Pela pouca experiência que tenho, Orixás são energias benéficas e que todos carregam, caso vc for uma pessoas ruim que só faz o mau e nada faz para ajudar o próximo o Orixá acaba por ser afastando da pessoa, é isso mesmo?
Estou muito confusa me ajude, tem hora que acho que são todos os mesmo espíritos e só mudam os nomes.
Obs. Sou somente burizada filha de Iansã com Ogun.
Abraços
Marian
Calma, Mariang.
Umbanda é Umbanda, Jurema é Jurema e Candomblé é Candomblé. Cada um com a suas histórias que se cruzam quando falamos da presença da cultura e religiosidade negra, ok?
Jurema é um culto de origem indígena com aspectos da religiosidade negra e da dos brancos. É um culto de expressão bastante forte em parte do nordeste e já se transformou numa questão de identidade religiosa por aqui. Por tudo isso, o culto da Jurema é bem difundido dentre os terreiros de Candomblé de diversas nações.
O que todos nós temos que entender é que nem Jurema, nem Candomblé e nem Umbanda cultuam “demônios”. Isso, dessa forma mostrada nas igrejas cristãs não existe para nós, minha cara.
Até aonde eu sei, na Umbanda o lado “esquerdo” quer dizer as entidades, todos os espíritos, todas aquelas entidades que eles trabalham e que não são orixás.

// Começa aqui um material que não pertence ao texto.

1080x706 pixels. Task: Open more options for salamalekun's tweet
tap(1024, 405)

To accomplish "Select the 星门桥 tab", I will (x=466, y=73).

Estes últimos estão do lado “direito”. É só uma divisão pra melhor compreensão dos fieis, entendes?
Mariang, pegue essa concepção de demônio, de Diabo, de espírito que só quer fazer o mal de deixe lá na igreja, tá?
O culto aos catiços não faz parte de Candomblé, porém existem muitas casas que o fazem devido à popularidade que as entidades espirituais ganharam.
Enfim, não precisa ter medo. O importante é numa casa de Candomblé, caso haja algum culto aos catiços, cada um ficar no seu quadrado e cada segmento ficar nos seus limites.
As diferenças entre um e outro você vai aprendendo com o tempo, com os ouvidos e com as leituras. Não dá pra eu te explicar tuuuudo aqui, senão sai uma dissertação. 😉
Tem um post aqui chamado “Candomblé não é Umbanda”. Procure-o e lei-o, certo?
Axé!
Dayane,
muito obrigada pelo seus esclarecimentos, gostei muito.
vou entrar no post e vou estudar mais, pois amo nossa crença e não quero ficar como mais uma participante eu quero saber e crescer dentro da religiosiadade.
Obrigado e muito axé pra todos nós.
como Faso atrapalha uma amarração QUE FIZERAM PARA MEM
já vou logo falando tenho um probrema básico mais compricado tenho um maria sete saias …………..
Luana sempre aconselhamos fazer um jogo para saber destes assuntos.
ire
Salve a pombo-gira.
ire
Este ponto da cabloca Iracema foi “Minha” cabloca que passou a uns 7 anos! Eu publiquei no finado orkut. Fico muito feliz em ver seu ponto cantado sendo disseminado pelos adoradores de nossa religião!